S. Korea criticizes Japanese PM reverence of imperial past
The shrine, which Kishida sent offerings to, is popularly reminiscent of Japan's wars of aggression in Eastern Asia.
South Korea described Japanese Prime Minister Fumio Kishida’s Yasukuni shrine offering (which is a ritual akin to Japan's imperial past) as deeply disappointing and regretful.
"The government expresses deep disappointment and regret over the fact that officials of the level of Japan's leader once again sent offerings and paid pilgrimage to the Yasukuni shrine, which glorifies Japan's aggressive militarist past and contains [commemorative plaques] of war criminals," the ministry said in a statement.
Earlier today, Kishida made offerings to the Yasukuni shrine which is often in commemoration of the Shinto spring festival. The shrine is popularly reminiscent of Japan's wars of aggression in eastern Asia. Kishida's inconsiderate action was protested by both Seoul and Beijing.
Seoul implored Japan "to look straight in the face of history" and to take serious measures to acknowledge and make reparations for their brutal past.

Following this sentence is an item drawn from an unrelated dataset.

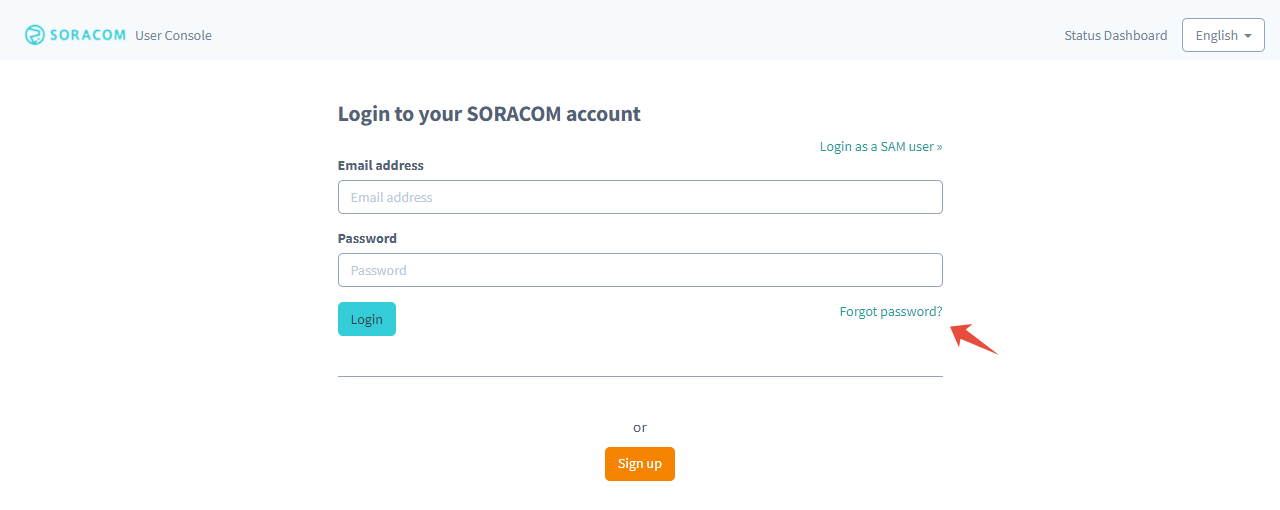The height and width of the screenshot is (510, 1280).
Task: Open the Status Dashboard link
Action: (x=1115, y=35)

The Yasukuni shrine was established in 1869 to remember soldiers who died while serving Japan. The shrine reveres nearly 1,000 war criminals, 14 of whom are A-Class convicts — those who have been found guilty of organizing, preparing, or waging wars.

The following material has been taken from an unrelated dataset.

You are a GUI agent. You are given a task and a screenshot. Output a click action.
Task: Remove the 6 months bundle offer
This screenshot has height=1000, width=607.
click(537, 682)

Back in March, after the South Korean government announced its plan to compensate citizens forced to work for Japanese companies during World War II in order to end the historic tension with Japan, the plan was decried by the citizens as "dirty money" such that it didn't amount to Japan acknowledging their crimes and expressing remorse.

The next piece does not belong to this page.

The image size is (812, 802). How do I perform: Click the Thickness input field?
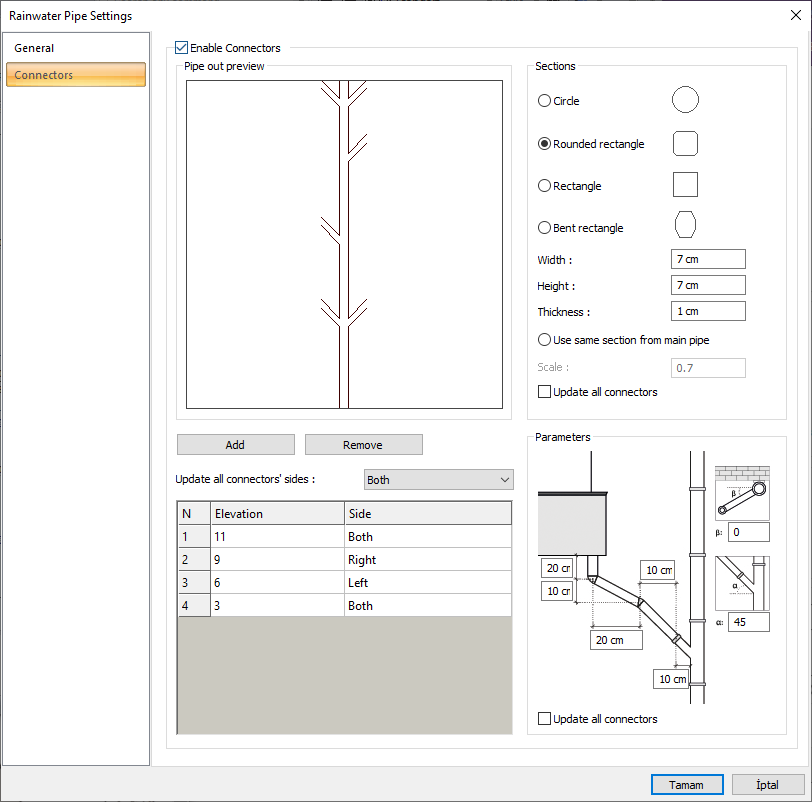(x=708, y=312)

The plan, immediately welcomed by Japan and the US, does not entail an apology and contains merely voluntary contributions from the Japanese companies involved, including Mitsubishi and Nippon Steel.
Close to 780,000 Koreans were forced into labor by Japan during the colonial period, according to Seoul - this number does not include the hundreds of women forced into sexual slavery by the Japanese army at the time.